Difficoltà prassiche: pianificazione motoria e trattamento intensivo

Alcuni bambini sanno bene che cosa vogliono ottenere ma faticano a trovare, organizzare e avviare i movimenti necessari. Possono avere bisogno di molto tempo, imitare gli altri, evitare attività nuove oppure perdere il filo quando cambiano materiali, spazio o regole.
Questa difficoltà non racconta mancanza di volontà. Può riguardare la prassia: il processo attraverso cui nasce un’idea, viene costruito un piano motorio, l’azione viene avviata, realizzata e corretta sulla base delle informazioni che arrivano dal corpo e dall’ambiente.
La pianificazione motoria viene prima del “fare”
La pianificazione motoria è l’organizzazione del come: scegliere e ordinare mentalmente i movimenti necessari per raggiungere uno scopo. Precede l’avvio dell’azione, ma non termina lì, perché il piano deve essere aggiornato mentre il bambino agisce.
Per esempio, per salire su una struttura di gioco non basta sapere “voglio arrivare lassù”. Occorre valutare distanze e appoggi, immaginare una sequenza, iniziare, distribuire il peso e modificare il movimento se un piede scivola o l’appiglio è diverso dal previsto.
Perché le informazioni sensoriali sono importanti
Tatto, propriocezione, equilibrio, vista e udito contribuiscono alla conoscenza del corpo e dello spazio. Se queste informazioni sono poco precise, incoerenti o richiedono molto sforzo per essere utilizzate, organizzare un’azione nuova può diventare più difficile.
Questo non significa che ogni difficoltà prassica dipenda da una “causa sensoriale” né che tutti i bambini abbiano lo stesso profilo. Una valutazione accurata deve distinguere percezione, ideazione, pianificazione, avvio, esecuzione, adattamento e partecipazione.

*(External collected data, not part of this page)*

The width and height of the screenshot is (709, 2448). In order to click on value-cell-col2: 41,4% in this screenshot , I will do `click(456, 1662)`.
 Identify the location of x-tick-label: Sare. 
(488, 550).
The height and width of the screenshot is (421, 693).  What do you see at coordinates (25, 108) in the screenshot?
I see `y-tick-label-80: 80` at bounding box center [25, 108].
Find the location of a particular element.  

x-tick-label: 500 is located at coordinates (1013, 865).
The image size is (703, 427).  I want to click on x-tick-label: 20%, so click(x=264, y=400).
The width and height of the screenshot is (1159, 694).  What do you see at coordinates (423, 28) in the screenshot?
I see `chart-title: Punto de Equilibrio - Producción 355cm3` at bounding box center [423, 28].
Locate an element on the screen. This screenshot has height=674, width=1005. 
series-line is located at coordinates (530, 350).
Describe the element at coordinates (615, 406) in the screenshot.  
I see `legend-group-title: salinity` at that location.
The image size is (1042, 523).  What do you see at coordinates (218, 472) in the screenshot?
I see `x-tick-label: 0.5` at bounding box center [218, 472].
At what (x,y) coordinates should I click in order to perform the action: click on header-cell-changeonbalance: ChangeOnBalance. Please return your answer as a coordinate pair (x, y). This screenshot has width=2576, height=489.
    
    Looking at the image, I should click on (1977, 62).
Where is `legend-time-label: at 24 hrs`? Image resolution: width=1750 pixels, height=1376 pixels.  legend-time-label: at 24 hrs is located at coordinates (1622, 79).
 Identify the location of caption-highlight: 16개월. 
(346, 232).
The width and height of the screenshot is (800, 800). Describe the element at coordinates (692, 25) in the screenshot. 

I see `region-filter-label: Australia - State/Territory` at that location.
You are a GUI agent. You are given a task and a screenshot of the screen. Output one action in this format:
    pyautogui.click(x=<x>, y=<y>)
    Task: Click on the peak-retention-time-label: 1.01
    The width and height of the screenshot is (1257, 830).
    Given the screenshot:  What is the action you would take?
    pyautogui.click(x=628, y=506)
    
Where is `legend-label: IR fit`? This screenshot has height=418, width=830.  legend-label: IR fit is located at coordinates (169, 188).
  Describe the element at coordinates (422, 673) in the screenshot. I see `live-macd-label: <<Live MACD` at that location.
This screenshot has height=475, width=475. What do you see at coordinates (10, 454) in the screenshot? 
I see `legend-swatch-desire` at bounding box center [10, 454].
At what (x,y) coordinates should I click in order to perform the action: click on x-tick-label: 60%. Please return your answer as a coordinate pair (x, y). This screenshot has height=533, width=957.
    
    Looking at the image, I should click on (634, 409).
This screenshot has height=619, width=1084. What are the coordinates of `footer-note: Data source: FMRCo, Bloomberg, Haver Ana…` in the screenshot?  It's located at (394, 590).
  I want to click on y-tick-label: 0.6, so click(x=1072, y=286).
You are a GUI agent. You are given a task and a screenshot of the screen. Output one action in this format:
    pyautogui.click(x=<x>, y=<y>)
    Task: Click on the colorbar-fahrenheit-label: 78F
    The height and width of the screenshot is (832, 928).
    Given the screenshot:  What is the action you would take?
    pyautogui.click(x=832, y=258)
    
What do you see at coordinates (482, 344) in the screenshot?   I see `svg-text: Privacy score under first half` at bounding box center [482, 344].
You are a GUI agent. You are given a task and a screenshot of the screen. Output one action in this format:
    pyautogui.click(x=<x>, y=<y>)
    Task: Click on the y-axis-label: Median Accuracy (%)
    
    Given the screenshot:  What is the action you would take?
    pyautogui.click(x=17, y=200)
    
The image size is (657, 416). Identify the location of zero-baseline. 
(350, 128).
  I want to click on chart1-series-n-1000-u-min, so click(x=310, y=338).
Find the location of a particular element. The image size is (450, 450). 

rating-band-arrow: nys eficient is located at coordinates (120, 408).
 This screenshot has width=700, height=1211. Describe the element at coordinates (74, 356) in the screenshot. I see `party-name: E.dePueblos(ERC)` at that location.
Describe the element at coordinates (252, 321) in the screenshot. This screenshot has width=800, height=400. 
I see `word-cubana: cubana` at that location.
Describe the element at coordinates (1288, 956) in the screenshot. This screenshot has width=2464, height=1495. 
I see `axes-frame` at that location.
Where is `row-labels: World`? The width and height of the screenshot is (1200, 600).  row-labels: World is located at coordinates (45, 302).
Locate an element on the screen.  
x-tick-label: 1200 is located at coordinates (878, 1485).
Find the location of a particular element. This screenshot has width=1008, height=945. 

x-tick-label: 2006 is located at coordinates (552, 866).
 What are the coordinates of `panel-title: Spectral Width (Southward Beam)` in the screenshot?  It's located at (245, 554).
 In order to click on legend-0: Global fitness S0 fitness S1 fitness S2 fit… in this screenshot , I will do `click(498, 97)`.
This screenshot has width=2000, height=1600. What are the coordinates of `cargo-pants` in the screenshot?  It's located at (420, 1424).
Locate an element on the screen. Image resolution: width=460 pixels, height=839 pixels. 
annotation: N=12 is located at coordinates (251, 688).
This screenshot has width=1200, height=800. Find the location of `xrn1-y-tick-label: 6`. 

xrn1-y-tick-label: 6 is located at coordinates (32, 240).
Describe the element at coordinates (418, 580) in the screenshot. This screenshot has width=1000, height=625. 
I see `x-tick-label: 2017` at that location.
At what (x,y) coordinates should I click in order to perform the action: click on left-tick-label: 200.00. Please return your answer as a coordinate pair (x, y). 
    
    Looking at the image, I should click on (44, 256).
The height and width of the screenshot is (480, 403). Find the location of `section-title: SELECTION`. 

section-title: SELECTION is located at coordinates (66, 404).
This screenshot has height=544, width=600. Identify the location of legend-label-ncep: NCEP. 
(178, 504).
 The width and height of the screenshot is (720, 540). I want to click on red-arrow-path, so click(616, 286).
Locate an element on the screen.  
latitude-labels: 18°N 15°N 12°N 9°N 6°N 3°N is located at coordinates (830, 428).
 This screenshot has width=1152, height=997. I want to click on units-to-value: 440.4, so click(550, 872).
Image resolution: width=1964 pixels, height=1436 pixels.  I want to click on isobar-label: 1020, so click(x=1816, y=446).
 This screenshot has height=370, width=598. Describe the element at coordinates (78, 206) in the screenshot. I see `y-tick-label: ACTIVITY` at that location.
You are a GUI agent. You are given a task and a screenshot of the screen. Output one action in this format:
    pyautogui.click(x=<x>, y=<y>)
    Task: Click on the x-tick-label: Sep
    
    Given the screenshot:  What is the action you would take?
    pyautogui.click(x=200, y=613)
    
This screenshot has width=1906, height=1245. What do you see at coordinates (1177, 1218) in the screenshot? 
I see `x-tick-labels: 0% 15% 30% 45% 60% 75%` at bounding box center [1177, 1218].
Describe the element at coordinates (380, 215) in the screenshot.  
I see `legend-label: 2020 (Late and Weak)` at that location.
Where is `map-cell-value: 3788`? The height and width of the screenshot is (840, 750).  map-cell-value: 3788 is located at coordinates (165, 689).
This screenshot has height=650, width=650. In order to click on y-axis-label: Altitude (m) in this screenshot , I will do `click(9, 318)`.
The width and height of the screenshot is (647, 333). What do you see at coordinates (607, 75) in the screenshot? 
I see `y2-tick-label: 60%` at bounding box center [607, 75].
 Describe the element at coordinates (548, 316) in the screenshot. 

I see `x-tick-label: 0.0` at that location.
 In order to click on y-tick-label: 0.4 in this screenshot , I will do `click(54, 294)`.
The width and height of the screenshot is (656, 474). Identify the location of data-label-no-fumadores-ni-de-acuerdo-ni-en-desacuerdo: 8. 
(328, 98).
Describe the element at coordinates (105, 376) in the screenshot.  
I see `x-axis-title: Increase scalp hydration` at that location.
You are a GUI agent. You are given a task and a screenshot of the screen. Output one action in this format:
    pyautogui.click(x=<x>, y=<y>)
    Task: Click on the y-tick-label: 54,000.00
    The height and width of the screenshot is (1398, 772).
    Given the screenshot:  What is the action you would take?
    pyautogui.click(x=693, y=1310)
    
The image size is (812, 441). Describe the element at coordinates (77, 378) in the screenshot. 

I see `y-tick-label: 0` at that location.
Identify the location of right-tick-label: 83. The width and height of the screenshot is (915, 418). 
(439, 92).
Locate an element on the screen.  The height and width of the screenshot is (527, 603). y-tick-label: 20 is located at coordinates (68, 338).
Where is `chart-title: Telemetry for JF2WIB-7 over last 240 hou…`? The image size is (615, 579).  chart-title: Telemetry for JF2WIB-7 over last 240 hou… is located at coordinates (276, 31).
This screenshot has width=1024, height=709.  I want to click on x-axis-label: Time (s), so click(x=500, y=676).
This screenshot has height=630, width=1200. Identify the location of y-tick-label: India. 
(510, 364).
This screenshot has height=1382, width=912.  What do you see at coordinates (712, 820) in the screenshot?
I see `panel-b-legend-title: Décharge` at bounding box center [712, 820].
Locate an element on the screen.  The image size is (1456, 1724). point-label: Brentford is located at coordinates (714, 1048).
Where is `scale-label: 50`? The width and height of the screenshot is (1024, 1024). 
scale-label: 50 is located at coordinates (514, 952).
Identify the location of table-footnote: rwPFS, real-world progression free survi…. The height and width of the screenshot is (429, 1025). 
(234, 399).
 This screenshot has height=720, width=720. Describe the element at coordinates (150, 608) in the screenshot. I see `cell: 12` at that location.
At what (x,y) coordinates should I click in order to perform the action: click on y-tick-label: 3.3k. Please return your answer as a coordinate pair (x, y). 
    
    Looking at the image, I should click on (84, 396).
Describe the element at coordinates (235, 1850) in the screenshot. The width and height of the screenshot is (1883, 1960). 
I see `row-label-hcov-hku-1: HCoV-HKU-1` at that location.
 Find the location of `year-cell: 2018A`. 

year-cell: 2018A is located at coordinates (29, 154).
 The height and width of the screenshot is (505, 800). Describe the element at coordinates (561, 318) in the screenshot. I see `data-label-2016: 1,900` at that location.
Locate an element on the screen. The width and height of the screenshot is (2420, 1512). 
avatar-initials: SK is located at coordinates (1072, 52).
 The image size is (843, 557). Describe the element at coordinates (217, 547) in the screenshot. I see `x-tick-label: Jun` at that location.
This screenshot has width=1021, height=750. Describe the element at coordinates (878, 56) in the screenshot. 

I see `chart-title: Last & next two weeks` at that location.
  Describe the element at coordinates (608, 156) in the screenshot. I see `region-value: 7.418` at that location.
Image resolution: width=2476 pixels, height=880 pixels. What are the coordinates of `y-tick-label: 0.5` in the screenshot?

Segnali possibili nella vita quotidiana
- fatica a imparare gesti nuovi pur avendo visto più volte come si fanno;
- sequenze quotidiane lente o dipendenti dall’aiuto dell’adulto;
- difficoltà a modulare forza, direzione e ritmo;
- gioco ripetitivo perché la novità richiede troppa organizzazione;
- frustrazione quando il primo tentativo non riesce;
- partecipazione ridotta nei giochi motori o con i coetanei;
- prestazioni molto diverse tra un’attività conosciuta e una situazione nuova.
Ogni segnale va interpretato nel contesto. Nessun elenco online sostituisce una valutazione.
Perché un trattamento intensivo può essere utile
“Intensivo” non significa semplicemente fare più sedute. Significa concentrare, in un tempo definito, osservazione clinica, obiettivi prioritari, esperienze ripetute ma variabili, confronto con la famiglia e verifica dei cambiamenti.
La concentrazione temporale può offrire al bambino numerose occasioni per ideare, provare, ricevere feedback, adattare il piano e sperimentare competenza. Per essere utile, però, il percorso deve rispettare regolazione, motivazione, tempi di recupero e trasferimento delle abilità nella vita quotidiana.
Il trattamento intensivo SPINPlay©
Nello SPINPlay© il gioco non è una ricompensa né una successione di esercizi mascherati. È il contesto in cui il bambino attribuisce significato all’azione e il clinico osserva la relazione tra stato, informazioni sensoriali, postura, ideazione, pianificazione, avvio e adattamento.
Il percorso viene costruito sul profilo individuale. Può comprendere colloqui con la famiglia, osservazione e valutazione, giornate intensive e follow-up. Frequenza, durata e obiettivi non sono standard: vengono definiti dopo aver compreso il funzionamento del bambino e ciò che limita davvero la sua partecipazione.
Quando chiedere una valutazione
È opportuno approfondire quando le difficoltà persistono e incidono su autonomie, scuola, gioco, sport, autostima o relazioni. In presenza di dolore, debolezza, regressione o perdita di abilità già acquisite è necessario consultare il pediatra.